§ Given entries:

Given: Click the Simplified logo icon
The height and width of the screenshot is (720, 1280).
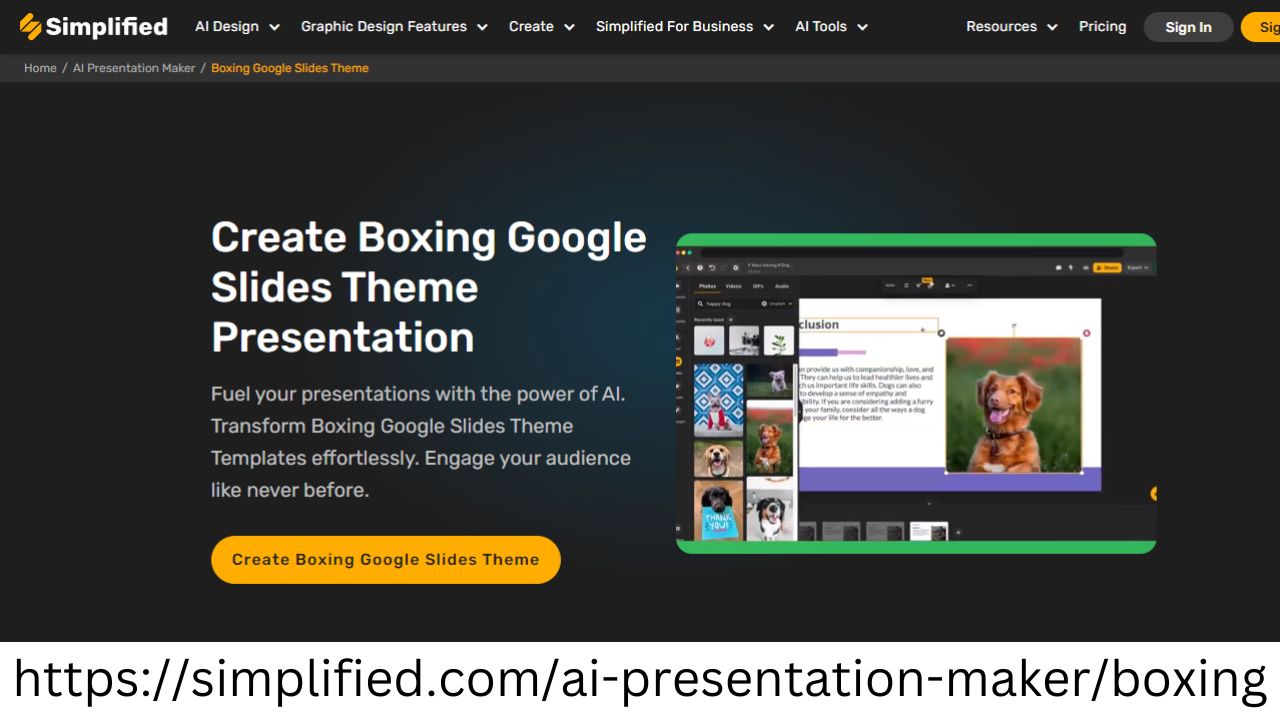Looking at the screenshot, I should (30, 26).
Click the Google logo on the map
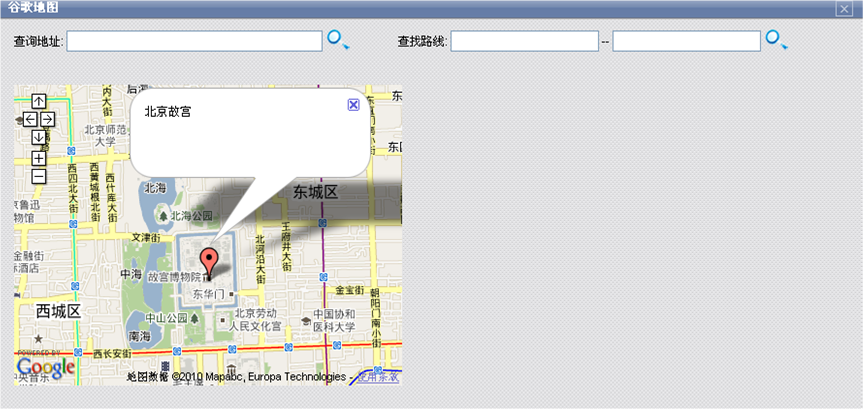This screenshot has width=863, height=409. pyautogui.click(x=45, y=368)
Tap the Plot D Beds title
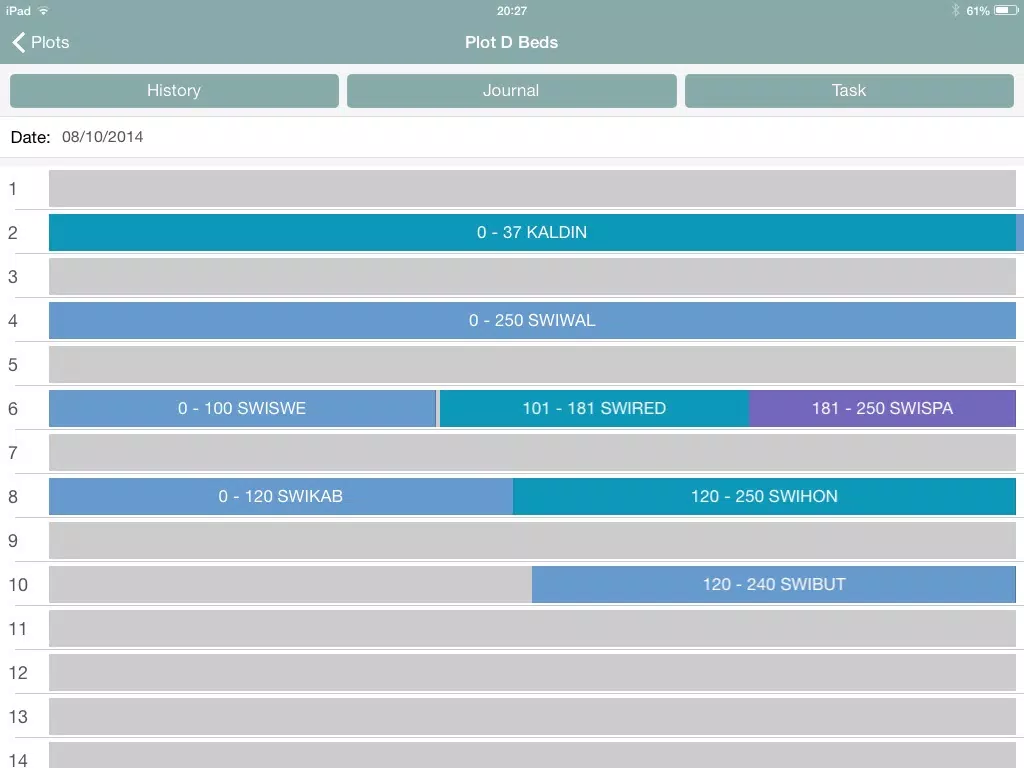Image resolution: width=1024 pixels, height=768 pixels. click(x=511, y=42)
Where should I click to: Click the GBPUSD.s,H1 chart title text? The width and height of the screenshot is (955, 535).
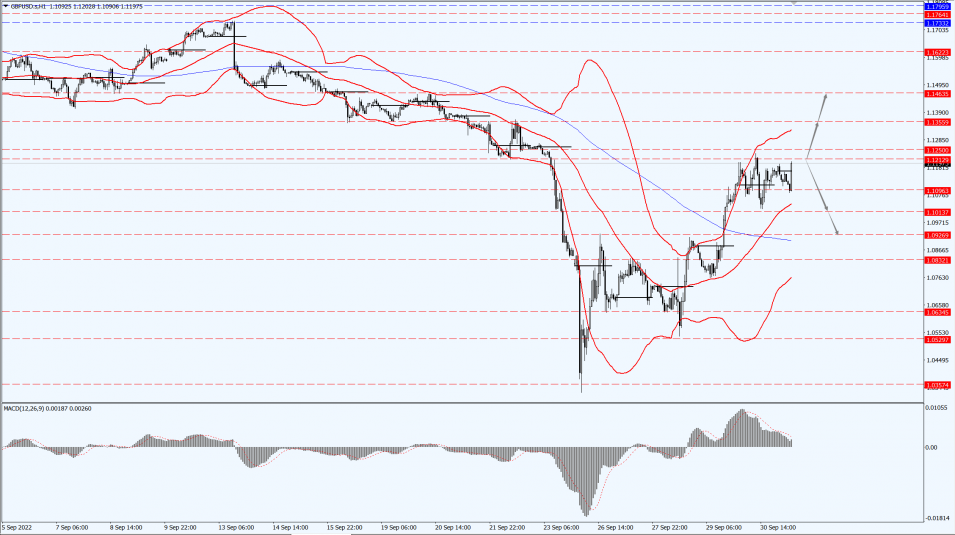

§ Task statement: Leave the images aside and transcribe all entries exactly.

§ Solution:
Given: Click the Simplified logo icon
The height and width of the screenshot is (720, 1280).
Looking at the screenshot, I should (30, 26).
Click the Google logo on the map
This screenshot has width=863, height=409. pyautogui.click(x=45, y=368)
Tap the Plot D Beds title
Image resolution: width=1024 pixels, height=768 pixels. click(x=511, y=42)
Where should I click to: Click the GBPUSD.s,H1 chart title text? The width and height of the screenshot is (955, 535).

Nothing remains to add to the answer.